TRECHO DO TEXTO
··········
Escolhido para o show de abertura, o Rosa Tattooada subiu ao palco uma hora e meia antes do previsto, perto das 21h. Ou seja, na hora prevista para o Kiss. O trio gaúcho fez um set curto e logo os alto-falantes anunciavam mais um atraso por conta da tal “logística”. E era isso mesmo, já que parte da parafernália que compõe o palco da banda americana ficara presa na alfândega e acabou sendo montada em cima da hora. Mas a espera, como se pôde notar depois, valeria a pena.
O show
23h30min. Abrem-se as cortinas, os mascarados surgem em cima de uma grande plataforma. Fogos de artifício e labaredas de verdade (o calorão na pista atestava), efeitos usados à exaustão hoje em dia, sempre têm presença garantida nos shows do Kiss. Assim como “Detroit Rock City”, um arrasa-quarteirão do clássico disco Destroyer que não pode ficar de fora do setlist.
Como de costume, o repertório dos anos 70 é recebido com euforia, e “Shout It Out Loud” (com o microfone de Simmons falhando) e “Calling Dr. Love” mantêm o público aceso. Só então Stanley resolve apresentar material novo: “Hell or Hallelujah” e “Wall of Sound”, duas boas músicas do recente Monster, mas que ainda não foram assimiladas pela maioria dos fãs.
Depois de “Hotter than Hell” (uma da formação clássica que não esteve presente no show de 1999), o momento que muitos estavam esperando. Stanley dedica “I Love It Loud” ao Kiss Army, famoso fã-clube da banda, e a tradicional batida foi acompanhada dos esperados “Hey hey hey, yeah!Hey hey hey, yeah!”
A execução dessa música merece um parêntese. A reunião da formação clássica, com Ace Frehley e Peter Criss, foi muito comemorada na segunda metade dos anos 90. Porém, o guitarrista e baterista originais não tocavam músicas das formações posteriores, limando do repertório alguns hits dos anos 80, como “I Love It Loud” e “Lick It Up” Por isso, ouvir ao vivo o som da bateria originalmente gravada pelo já falecido Eric Carr levou muitos fãs ao êxtase.
··········
DADOS FORNECIDOS
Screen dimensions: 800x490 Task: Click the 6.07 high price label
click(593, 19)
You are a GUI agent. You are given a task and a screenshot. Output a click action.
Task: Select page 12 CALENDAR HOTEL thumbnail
··········
O QUE SE PEDE
a - No texto sobre o show do Kiss, por que parte do palco da banda americana acabou sendo montada em cima da hora?
b - Retome o texto sobre o show do Kiss e dê continuidade a ele a partir da última frase apresentada.

RESPOSTAS DOS EXERCÍCIOS
a - Porque parte da parafernália que compõe o palco ficou presa na alfândega.

b -
Falando nisso, a formação atual, com Tommy Thayer na guitarra solo e Eric Singer na bateria, sem dúvida alguma é superior à original no aspecto técnico. Tommy mostra dotes vocais razoáveis na nova “Outta This World”, e seu solo é bem mais melódico que a “fritada” que Ace deu em sua passagem por Porto Alegre. Eric Singer, por sua vez, já havia demonstrado competência em sua primeira passagem pela banda, entre 1991 e 1996.
Após os coadjuvantes solarem, é a vez do manda-chuva. Simmons surge no palco fazendo caretas assustadoras, e sua imagem distorcida no telão torna o clima ainda mais soturno. A multidão, já sabendo o que a aguarda, vai ao delírio quando o baixista cospe sangue (fogo ele já havia cuspido em “Hotterthan Hell”) e emenda “God of Thunder”.
São raras as músicas pós-anos 70 que permanecem no setlist do Kiss. Mas não é de se estranhar que “Psycho Circus”, do álbum homônimo de 1998 e que trouxe o grupo a Porto Alegre no ano seguinte, seja uma delas. Pela animação na pista, algum desavisado na plateia poderia até pensar que se tratava de um hit dos primeiros anos da banda.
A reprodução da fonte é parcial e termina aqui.